Despite the fact I'm not sure what your question is, I'll try to answer it :-)
the energy of H+ derived from DFT should be zero
The idea is that a pure $\ce{H+}$ ion exists in a gas phase only, whereas in a liquid state it's bound by a base, which is usually a solvent. For water solutions usually $\ce{H3O+}$, $\ce{H5O2+}$, and $\ce{H3O+(H2O)3}$ ions are considered. This approach is called the "explicit solvent approach". In addition, you should add an implicit solvent model to your computations, e.g. PCM, CPCM, etc. Check this paper [1] as an example.
negative charges of the unit cell should introduce some errors
Usually, such systems are computed without boundary conditions using non-periodic codes like Orca, Gaussian, GAMESS, etc. Therefore you can compute isolated ions without technical or theoretical problems.
While some paper refer to DPE other mention deprotonation Gibbs free energy as measure of acid strength. There seems to be some correlation between the two but I can not identify the difference.

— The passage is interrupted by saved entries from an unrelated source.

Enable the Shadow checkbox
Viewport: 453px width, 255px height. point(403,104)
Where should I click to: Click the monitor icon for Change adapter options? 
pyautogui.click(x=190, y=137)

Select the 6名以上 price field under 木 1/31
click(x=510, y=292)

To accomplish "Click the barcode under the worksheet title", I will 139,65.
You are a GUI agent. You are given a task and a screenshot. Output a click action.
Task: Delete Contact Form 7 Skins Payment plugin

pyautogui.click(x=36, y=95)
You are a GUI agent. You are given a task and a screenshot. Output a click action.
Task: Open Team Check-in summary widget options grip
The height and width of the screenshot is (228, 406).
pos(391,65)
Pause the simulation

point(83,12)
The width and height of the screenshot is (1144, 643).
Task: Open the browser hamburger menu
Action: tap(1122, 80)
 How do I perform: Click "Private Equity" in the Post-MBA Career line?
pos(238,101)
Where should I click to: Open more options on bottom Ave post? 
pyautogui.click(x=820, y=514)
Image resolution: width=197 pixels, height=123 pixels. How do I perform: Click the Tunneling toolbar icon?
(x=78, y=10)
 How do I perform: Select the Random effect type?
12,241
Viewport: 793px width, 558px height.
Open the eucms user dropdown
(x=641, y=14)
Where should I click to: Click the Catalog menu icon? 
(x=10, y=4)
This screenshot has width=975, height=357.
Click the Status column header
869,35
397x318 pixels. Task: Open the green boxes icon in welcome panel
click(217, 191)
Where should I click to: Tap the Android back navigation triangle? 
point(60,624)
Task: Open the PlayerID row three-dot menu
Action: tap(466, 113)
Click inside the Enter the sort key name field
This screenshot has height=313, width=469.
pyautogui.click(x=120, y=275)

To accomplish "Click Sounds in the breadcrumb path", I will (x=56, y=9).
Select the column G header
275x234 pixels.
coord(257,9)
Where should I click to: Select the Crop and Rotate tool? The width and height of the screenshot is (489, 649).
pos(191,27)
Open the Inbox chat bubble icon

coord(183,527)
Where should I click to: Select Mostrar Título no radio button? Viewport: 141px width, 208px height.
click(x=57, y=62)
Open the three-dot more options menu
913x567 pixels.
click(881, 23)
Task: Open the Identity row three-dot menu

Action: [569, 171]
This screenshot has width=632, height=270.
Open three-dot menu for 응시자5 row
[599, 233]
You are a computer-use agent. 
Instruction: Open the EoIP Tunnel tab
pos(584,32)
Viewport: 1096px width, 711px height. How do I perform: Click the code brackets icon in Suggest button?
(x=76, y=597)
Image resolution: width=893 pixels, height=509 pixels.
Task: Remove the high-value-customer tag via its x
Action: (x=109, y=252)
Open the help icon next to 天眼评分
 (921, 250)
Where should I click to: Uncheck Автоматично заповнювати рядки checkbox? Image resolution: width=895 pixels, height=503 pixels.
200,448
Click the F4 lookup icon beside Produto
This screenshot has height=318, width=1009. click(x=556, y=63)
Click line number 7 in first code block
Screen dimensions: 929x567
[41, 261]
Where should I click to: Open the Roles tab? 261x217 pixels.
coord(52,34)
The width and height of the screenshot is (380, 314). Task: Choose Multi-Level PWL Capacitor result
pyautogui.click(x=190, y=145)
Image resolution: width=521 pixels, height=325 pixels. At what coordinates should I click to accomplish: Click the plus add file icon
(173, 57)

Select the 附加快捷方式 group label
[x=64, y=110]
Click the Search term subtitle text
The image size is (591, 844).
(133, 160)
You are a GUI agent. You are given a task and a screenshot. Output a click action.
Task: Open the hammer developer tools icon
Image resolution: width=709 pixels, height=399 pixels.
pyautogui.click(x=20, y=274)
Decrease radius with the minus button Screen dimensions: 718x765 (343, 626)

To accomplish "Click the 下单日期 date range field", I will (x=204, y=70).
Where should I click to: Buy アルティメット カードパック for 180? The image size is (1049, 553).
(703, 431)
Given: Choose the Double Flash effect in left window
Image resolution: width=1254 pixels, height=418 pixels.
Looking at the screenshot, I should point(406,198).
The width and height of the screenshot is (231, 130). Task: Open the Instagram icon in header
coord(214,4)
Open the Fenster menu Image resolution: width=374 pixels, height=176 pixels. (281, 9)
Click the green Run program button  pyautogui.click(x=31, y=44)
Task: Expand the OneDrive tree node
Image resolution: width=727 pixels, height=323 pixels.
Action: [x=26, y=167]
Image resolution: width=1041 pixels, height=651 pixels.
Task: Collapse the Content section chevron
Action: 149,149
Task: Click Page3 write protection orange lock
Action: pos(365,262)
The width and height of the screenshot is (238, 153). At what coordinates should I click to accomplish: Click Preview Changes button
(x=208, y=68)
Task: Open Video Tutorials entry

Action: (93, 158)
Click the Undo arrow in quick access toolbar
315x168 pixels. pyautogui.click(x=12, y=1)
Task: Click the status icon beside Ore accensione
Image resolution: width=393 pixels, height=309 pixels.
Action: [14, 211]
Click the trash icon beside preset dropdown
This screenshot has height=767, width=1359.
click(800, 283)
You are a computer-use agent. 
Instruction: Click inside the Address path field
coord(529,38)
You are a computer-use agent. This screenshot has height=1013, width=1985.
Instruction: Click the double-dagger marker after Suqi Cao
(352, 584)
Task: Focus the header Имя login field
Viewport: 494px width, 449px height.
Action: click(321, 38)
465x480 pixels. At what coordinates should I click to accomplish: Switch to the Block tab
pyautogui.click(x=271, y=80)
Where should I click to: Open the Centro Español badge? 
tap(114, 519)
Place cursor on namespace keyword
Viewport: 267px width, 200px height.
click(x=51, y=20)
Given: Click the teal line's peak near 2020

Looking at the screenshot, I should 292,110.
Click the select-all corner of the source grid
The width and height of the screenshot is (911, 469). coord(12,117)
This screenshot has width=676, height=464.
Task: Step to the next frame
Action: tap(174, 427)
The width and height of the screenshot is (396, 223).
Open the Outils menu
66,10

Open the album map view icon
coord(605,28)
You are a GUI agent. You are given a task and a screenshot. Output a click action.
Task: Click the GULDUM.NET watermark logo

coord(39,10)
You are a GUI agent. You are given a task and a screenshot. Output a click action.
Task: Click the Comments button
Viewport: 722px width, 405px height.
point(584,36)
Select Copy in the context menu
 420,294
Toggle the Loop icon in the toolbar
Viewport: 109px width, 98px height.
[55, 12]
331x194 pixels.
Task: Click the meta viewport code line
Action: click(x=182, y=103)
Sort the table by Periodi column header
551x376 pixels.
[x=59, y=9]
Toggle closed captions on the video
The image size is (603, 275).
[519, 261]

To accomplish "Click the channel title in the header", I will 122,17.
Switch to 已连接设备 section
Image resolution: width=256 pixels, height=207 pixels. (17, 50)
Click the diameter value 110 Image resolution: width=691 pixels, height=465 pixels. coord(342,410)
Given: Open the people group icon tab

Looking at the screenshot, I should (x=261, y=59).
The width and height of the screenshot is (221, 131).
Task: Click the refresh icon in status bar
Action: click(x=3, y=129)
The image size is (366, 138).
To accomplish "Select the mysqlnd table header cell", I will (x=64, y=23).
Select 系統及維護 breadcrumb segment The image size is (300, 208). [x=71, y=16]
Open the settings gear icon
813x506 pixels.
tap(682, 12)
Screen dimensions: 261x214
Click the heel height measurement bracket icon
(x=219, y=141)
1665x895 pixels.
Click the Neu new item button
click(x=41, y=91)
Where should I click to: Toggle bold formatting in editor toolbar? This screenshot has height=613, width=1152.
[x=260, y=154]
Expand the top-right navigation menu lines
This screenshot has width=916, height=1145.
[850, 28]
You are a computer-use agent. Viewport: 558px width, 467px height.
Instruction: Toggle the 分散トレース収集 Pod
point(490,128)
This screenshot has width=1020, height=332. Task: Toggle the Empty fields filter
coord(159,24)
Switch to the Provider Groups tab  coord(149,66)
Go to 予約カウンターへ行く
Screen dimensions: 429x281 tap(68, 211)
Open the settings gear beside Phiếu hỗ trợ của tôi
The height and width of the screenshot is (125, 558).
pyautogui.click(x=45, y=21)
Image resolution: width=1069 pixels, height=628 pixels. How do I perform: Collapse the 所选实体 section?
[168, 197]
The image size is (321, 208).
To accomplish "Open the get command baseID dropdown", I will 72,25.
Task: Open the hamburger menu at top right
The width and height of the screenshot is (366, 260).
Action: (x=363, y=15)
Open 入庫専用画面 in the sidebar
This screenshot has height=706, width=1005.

Deprotonation energy is computed using electronic energies, and deprotonation Gibbs free energy is computed via Gibbs energies. To obtain Gibbs energies and other thermodynamic parameters from DFT calculations, one needs to run frequency computation for the optimized structure.
The final note: in some approaches, DFT is used to compute $E(\ce{AH})$ and $E(\ce{A-})$ only, whereas for $E(\ce{H+})$ (which actually is a proton solvation energy) the experimental value is used. Check this paper [2] for more details.
References
- Steenken, S.; Reynisson, J. DFT Calculations on the Deprotonation Site of the One-Electron Oxidised Guanine–Cytosine Base Pair. Physical Chemistry Chemical Physics, 2010, 12, 9088. https://doi.org/10.1039/c002528c.
- Dutra, F. R.; Silva, C. de S.; Custodio, R. On the Accuracy of the Direct Method to Calculate pKa from Electronic Structure Calculations. The Journal of Physical Chemistry A, 2020, 125, 65–73. https://doi.org/10.1021/acs.jpca.0c08283.